Dr. Gail Saltz, M.D., author of Becoming Real, is a psychotherapist who helps mothers and daughters overcome conflict. "First," she says, "can I say overall that there is a tremendous amount of anger going on which is masking sadness. I think Jennifer is extremely self-destructive. You're trying to get attention from your mom. Negative attention often feels better than no attention at all, sadly. And Ramona, you've really defined your daughter by her mistakes."

Oprah points out that a key word Jennifer used was "extreme"—she wants to have extreme fun. "Yes, definitely," Dr. Saltz agrees. "I think that fun is [Jennifer's] defense against sad, against anxious."

Ramona and Jennifer believe that they've been through too much and will never be able to reconcile. Dr. Saltz tells them "there's never too much water under the bridge. There really is always time if both of you want it and are willing to work for it."
Ramona and Jennifer

Oprah asks Ramona and Jennifer what they'd like most to say to each other.

Ramona: I want to say I'm sorry for being very critical of you. I love you and I really want to start over. Let's move forward from here.

Jennifer: I want you to accept me. You know the bad parts because that's what you see in me, but there's more. And I'm sorry, too. You know I love you.

Oprah: That's a beginning.

Debbie and Jennifer

This daughter says that even though she's a grown woman, her mother, Debbie, checks up on her like a detective.

"I'm 27 years old," says Jennifer, "and my mom still treats me like I'm 12 years old. My mom is nosy, controlling and judgmental. She's constantly checking up on me and calling on the phone. She even follows me in her car!"
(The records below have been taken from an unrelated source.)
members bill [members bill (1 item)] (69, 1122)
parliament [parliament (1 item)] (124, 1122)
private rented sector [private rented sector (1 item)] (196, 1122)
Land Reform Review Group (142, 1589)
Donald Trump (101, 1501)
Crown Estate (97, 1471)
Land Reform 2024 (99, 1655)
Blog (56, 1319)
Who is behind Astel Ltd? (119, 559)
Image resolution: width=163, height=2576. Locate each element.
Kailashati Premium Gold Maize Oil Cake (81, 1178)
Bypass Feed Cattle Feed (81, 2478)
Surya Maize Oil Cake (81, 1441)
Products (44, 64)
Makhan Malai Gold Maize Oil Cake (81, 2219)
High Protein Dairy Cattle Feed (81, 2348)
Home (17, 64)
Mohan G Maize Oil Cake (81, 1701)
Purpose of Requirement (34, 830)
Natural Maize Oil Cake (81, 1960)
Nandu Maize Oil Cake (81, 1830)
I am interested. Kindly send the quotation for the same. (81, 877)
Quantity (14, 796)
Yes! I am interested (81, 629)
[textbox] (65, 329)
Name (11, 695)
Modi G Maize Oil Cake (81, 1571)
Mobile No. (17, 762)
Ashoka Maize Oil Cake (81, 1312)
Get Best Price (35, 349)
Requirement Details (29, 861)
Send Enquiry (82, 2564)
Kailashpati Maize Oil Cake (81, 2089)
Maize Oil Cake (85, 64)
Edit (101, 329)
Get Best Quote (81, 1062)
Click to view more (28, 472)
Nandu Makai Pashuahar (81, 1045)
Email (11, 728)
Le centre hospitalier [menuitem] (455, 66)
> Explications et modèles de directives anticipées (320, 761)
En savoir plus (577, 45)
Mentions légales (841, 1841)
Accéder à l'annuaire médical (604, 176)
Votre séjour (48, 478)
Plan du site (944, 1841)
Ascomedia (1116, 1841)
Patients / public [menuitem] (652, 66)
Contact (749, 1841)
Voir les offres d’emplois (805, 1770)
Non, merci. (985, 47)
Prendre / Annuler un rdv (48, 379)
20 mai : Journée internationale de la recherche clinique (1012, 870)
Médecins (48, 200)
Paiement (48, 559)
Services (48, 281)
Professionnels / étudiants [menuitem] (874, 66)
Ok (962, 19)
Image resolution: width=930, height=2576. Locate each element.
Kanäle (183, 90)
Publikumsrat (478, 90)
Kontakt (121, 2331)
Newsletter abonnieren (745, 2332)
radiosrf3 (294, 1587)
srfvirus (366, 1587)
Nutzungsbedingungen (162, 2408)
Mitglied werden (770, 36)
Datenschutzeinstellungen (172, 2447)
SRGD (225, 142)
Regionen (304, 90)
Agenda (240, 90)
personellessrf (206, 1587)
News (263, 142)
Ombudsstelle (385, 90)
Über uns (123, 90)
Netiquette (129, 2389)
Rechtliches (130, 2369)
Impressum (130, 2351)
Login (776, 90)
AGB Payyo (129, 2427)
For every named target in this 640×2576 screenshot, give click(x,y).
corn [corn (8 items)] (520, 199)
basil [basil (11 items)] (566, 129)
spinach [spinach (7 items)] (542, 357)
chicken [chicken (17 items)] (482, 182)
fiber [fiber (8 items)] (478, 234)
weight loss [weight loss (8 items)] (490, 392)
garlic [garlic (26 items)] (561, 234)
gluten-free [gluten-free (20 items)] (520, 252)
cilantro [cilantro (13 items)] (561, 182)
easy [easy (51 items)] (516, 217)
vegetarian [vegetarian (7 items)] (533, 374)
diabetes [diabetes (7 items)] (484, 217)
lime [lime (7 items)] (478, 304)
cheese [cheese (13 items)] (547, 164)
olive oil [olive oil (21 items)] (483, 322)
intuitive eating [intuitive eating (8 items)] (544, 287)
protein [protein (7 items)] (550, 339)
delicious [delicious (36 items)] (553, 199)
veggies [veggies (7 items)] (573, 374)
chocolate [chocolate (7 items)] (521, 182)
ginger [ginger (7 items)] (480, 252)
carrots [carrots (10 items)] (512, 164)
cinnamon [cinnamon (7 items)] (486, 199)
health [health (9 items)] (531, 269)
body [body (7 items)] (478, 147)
Debbie says that she worries about Jennifer because she disapproves of her lifestyle: "She'll go out to the bars...She has two babies and going out to the bar is not right...Jennifer withholds a lot of things from me and that's where I become nosy. She just doesn't tell me the truth sometimes...I crave one-on-one time with Jennifer. I want to be her best friend."

Dr. Saltz

"[Your daughter] has to have certain things private," Dr. Saltz tells Debbie. "If you are a successful mother, your chick will fly from the nest—She would want you in her life if you weren't there 24/7. So if you get out, she will make you feel [wanted]."